When Talk Can Be Expensive
The old proverb, “Talk is Cheap” implies that words rather than costly but necessary action, are empty of value – or worse – of disastrous consequences. For example, how often have you said before you have incurred a preventable but also costly accident or repair, “I’m going to take care of that before something happens and costs me some real money.” Perhaps you were considering the under inflated tire or that your car pulled hard to the right when you hit the brakes or you were concerned about a puddle of purple fluid growing on your garage floor and you said, “Well, maybe tomorrow, if I have time, I will take the car in for a checkup.” But you never got around to doing it and the next thing you knew you were being airflighted to a trauma center after your vehicle flew off the road and smashed into a concrete roadside culvert. The last thing you remember was hitting the brakes hard to avoid hitting a deer who had out jumped in front of you. Your car had immediately swerved hard to the right as your faulty brakes reacted predictably and the harsh reality of your inaction hit you head on!
So why is it that people often take the slow road, the road of cheap talk but no action, even while knowing that there are many dangerous curves and potholes perhaps just around the bend? Death, where is thy Sting! could also be written, Procrastination, where is thy Goodness?
Why don’t we take the fault laden car in for a checkup and needed attention? Is it our time that we don’t want to spend on this problem? Is it the money we might have to spend to have it repaired? Does our grasping possession of these two precious items – our time and our money – rule over our common sense? Why do we allow irrational reasoning to guide us – that although we know faulty brakes can cause serious perhaps fatal consequences – that in our case – it won’t happen to us!

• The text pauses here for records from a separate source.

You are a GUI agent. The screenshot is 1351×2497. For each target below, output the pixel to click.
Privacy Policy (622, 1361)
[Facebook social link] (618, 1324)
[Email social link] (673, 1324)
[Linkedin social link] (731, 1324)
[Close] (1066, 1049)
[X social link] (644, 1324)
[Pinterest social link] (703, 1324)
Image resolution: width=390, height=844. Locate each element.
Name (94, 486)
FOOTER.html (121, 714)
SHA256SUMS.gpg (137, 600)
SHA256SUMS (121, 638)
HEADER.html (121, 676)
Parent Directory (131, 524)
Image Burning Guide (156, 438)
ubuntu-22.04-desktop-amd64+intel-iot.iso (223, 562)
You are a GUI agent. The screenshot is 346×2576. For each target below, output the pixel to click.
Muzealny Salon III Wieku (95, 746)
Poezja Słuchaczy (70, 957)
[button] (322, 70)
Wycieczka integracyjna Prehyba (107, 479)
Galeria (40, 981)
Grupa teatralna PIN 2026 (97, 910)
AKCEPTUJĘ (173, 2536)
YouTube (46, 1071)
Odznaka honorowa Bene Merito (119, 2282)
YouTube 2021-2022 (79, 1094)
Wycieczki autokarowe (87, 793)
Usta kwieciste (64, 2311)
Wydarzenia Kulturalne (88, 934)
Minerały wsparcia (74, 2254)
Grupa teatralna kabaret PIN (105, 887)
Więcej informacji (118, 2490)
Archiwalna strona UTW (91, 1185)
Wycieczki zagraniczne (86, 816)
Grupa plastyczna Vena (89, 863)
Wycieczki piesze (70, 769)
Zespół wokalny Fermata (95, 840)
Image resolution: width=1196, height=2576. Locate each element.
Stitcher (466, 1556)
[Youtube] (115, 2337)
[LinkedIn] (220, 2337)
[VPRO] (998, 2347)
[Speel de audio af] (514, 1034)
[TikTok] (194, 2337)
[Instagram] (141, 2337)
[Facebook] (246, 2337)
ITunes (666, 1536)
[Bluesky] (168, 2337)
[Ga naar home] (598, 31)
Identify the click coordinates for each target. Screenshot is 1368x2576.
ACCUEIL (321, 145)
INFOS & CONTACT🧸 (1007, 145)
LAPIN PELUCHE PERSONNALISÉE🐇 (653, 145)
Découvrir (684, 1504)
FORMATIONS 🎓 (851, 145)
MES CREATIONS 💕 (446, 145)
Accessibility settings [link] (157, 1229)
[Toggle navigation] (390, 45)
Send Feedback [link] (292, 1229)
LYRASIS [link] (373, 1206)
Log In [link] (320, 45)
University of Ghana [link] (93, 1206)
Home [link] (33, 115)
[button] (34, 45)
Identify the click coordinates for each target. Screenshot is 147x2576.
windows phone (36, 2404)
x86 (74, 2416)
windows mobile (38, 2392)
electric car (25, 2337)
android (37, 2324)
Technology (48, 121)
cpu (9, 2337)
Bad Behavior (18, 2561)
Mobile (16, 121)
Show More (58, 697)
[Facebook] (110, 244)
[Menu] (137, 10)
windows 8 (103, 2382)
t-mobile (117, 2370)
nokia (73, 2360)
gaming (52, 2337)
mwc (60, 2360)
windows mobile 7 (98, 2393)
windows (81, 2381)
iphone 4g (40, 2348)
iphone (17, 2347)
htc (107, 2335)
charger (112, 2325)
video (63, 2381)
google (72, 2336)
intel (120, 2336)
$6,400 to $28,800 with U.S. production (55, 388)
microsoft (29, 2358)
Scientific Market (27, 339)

The idea that bad things do happen but not necessarily to us is too often the “reasoning” that we employ to avoid acting wisely. Another common dodge we use is that if we don’t think about it, it will go away. Or that when the trouble comes, we can simply talk our way out of it. But all these fantasies are only filmy covers for our real and deeper notions working against us to do the right thing: it is that we value our comfort, pleasures, and money over sacrifice. We block out of our minds threatening problems, minimizing their imminent dangers, and all to our peril. The old Fram oil filter commercial expresses this tendency by this memorial phrase, “You can pay me now (the car repairmen) for an inexpensive new filter, or you can pay me later a very large amount for the damage to the car engine caused by not replacing the old clogged filter.)”
Today, the world is facing another monumental evil, Islamic Jihadism, that is as real and threatening to the world’s freedoms as Nazism and Communism were eighty years ago. The “ism” is different in name only: the goal of Islamic Jihadism is the same: totalitarian world domination and destruction of all those who resist. Not all the words ever spoken can deter this evil force; not all the entreaties made to Hitler or Stalin or Mao resulted in turning them from their hell-bent ideologies. Using talk and “persuasion” to combat today’s evil of Islamic Jihadism is useless and extremely dangerous. If this approach is pursued – as seems to be the current strategy – the world will soon be submerged into a ghastly, horrendous upheaval, the likes it has never seen before.
The struggle for human freedom is an age-old reality: there is nothing new about the evil that roams the planet today. It has only surfaced now with new faces but with the same intent: to rule over all people and destroy their freedoms. We need to take all steps to defeat this scourge now before the cost grows beyond our means. Just talk can be very expensive, indeed!